# Required work:
Please return the lines of the data below, word for word, from the first line through the line containing "Motorcycle Products Blog (33, 466)".

# Records shown:
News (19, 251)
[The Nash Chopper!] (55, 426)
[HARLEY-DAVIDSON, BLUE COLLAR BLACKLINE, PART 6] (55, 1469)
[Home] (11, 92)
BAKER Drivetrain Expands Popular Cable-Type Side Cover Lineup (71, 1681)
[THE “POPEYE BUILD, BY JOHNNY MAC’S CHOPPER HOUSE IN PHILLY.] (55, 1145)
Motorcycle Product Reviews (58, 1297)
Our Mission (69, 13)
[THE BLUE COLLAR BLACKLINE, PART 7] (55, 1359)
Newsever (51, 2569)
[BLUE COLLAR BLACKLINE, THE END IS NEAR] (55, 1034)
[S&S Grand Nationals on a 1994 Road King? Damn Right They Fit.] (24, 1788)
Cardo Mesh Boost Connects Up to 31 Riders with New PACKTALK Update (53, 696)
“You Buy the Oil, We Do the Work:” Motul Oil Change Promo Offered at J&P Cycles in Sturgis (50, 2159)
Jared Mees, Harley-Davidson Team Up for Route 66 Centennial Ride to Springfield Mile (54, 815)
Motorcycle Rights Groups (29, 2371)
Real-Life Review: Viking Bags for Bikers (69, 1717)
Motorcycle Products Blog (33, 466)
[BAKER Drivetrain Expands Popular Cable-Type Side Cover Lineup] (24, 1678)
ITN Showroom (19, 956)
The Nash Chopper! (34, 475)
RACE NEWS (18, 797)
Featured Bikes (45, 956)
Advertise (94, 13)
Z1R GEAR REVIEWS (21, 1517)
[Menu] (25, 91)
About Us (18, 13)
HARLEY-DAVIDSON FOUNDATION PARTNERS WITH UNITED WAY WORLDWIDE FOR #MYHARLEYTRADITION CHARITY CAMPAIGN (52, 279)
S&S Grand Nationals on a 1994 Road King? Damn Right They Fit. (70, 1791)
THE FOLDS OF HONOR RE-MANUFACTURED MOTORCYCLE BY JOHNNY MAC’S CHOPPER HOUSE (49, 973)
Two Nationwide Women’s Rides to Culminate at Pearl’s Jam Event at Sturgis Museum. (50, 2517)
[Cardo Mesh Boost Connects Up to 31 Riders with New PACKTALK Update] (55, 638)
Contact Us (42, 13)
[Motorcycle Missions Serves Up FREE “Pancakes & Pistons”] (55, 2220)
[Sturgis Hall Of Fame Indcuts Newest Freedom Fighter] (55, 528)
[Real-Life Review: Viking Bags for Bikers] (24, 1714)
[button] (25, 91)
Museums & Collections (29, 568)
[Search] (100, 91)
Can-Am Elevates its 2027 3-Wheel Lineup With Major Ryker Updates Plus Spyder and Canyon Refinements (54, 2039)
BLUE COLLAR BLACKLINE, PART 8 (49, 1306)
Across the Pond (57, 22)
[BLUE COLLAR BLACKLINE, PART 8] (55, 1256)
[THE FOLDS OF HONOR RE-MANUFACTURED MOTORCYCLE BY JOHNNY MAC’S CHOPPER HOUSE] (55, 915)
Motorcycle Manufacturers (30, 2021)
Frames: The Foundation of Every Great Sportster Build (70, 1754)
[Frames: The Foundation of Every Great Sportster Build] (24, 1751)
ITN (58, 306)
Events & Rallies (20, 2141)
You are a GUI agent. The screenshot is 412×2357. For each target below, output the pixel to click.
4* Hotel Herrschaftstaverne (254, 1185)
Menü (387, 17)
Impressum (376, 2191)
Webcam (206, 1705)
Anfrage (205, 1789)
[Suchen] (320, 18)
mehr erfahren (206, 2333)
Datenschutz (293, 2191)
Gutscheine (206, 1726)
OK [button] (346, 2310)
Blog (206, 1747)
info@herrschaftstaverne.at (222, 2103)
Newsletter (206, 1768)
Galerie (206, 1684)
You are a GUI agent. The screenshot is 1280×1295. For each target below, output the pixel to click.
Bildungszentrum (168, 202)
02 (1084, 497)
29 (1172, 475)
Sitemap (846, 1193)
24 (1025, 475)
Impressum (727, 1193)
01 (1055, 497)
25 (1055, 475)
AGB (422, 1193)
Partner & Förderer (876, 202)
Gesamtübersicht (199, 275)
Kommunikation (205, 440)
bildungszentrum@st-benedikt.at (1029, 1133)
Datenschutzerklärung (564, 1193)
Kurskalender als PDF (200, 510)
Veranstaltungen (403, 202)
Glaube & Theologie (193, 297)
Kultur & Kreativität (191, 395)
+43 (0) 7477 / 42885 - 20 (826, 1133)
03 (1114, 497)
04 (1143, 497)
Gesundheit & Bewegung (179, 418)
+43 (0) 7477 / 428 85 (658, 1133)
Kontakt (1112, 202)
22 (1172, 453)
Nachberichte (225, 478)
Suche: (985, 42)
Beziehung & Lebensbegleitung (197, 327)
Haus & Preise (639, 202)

# Solution for this exercise:
News (19, 251)
[The Nash Chopper!] (55, 426)
[HARLEY-DAVIDSON, BLUE COLLAR BLACKLINE, PART 6] (55, 1469)
[Home] (11, 92)
BAKER Drivetrain Expands Popular Cable-Type Side Cover Lineup (71, 1681)
[THE “POPEYE BUILD, BY JOHNNY MAC’S CHOPPER HOUSE IN PHILLY.] (55, 1145)
Motorcycle Product Reviews (58, 1297)
Our Mission (69, 13)
[THE BLUE COLLAR BLACKLINE, PART 7] (55, 1359)
Newsever (51, 2569)
[BLUE COLLAR BLACKLINE, THE END IS NEAR] (55, 1034)
[S&S Grand Nationals on a 1994 Road King? Damn Right They Fit.] (24, 1788)
Cardo Mesh Boost Connects Up to 31 Riders with New PACKTALK Update (53, 696)
“You Buy the Oil, We Do the Work:” Motul Oil Change Promo Offered at J&P Cycles in Sturgis (50, 2159)
Jared Mees, Harley-Davidson Team Up for Route 66 Centennial Ride to Springfield Mile (54, 815)
Motorcycle Rights Groups (29, 2371)
Real-Life Review: Viking Bags for Bikers (69, 1717)
Motorcycle Products Blog (33, 466)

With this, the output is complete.